We disagree. The appellate court enforced Dr. Ehrenworth’s
obligation to make the alimony payments and held that N.J. Stat.
Ann. sec. 2A:34-25 does not preclude a husband and wife from
agreeing that the obligation to pay alimony may survive the
wife's remarriage. Id. at 347, 345 A.2d at 898. Further, the
appellate court expressly declined to characterize the payments
for tax purposes. Id. at 350, 345 A.2d at 900.
Mrs. Spector argues that the fact that N.J. Stat. Ann. sec.

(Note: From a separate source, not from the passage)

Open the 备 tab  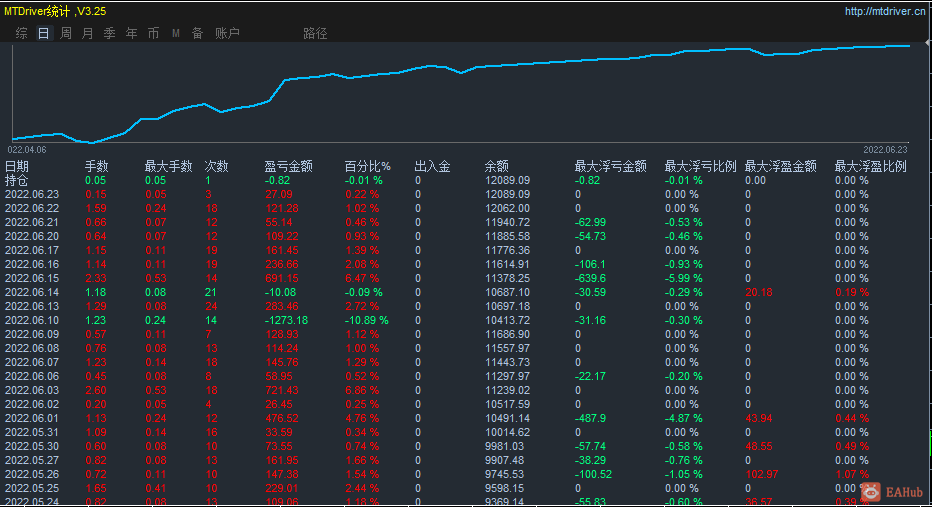(x=197, y=33)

2A:34-25 prohibits courts from ordering alimony after the
remarriage of the recipient suggests that she and Dr. Ehrenworth
viewed the payments as a property settlement. She also contends
that, because she received a significant amount of assets in the
division of the marital property, she would not have received
as large an award of alimony as the weekly payments to which she
and Dr. Ehrenworth agreed. Lavene v. Lavene, 162 N.J. Super.
187, 203, 392 A.2d 621 (Ch. Div. 1978); Turner v. Turner, 158
N.J. Super. 313, 325, 385 A.2d 1280 (Ch. Div. 1978); Esposito v.
Esposito, 158 N.J. Super. 285, 385 A.2d 1266 (App. Div. 1978).